◆ **Written problem**
Filter the entries below down to the lines that contain the word "screenshot", copying each such line in full.

◆ **Provided records**
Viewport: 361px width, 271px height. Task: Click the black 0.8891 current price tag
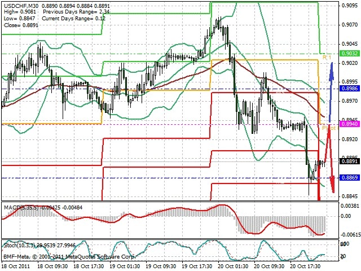tap(350, 161)
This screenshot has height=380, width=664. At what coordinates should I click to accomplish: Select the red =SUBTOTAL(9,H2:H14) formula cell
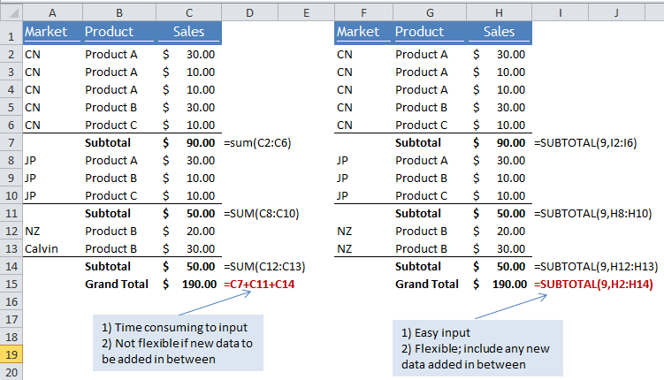click(x=598, y=284)
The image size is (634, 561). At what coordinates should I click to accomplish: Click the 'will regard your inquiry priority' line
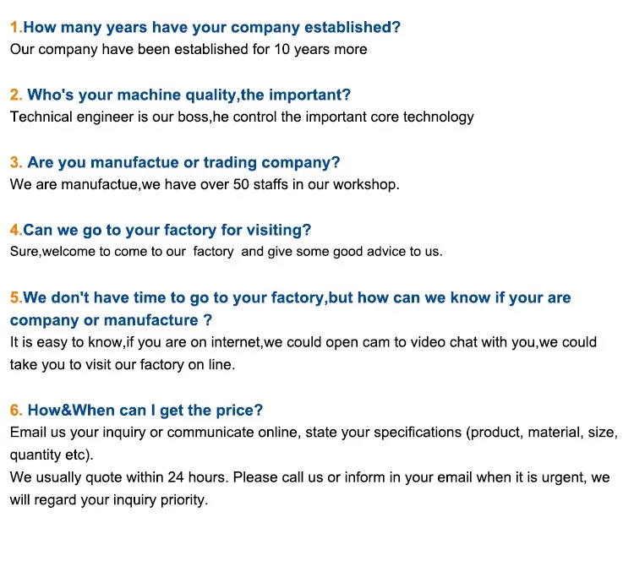[109, 499]
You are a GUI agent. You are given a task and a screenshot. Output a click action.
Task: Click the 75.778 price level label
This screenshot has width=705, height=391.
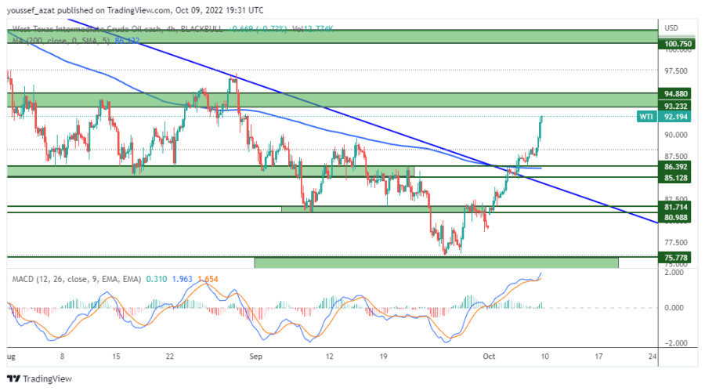coord(677,257)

◆ **Exercise response**
This screenshot has height=380, width=664. At what coordinates should I click to accomplish: Select the red =SUBTOTAL(9,H2:H14) formula cell
You are a GUI agent. You are given a task and a screenshot. Output a click action.
This screenshot has width=705, height=391.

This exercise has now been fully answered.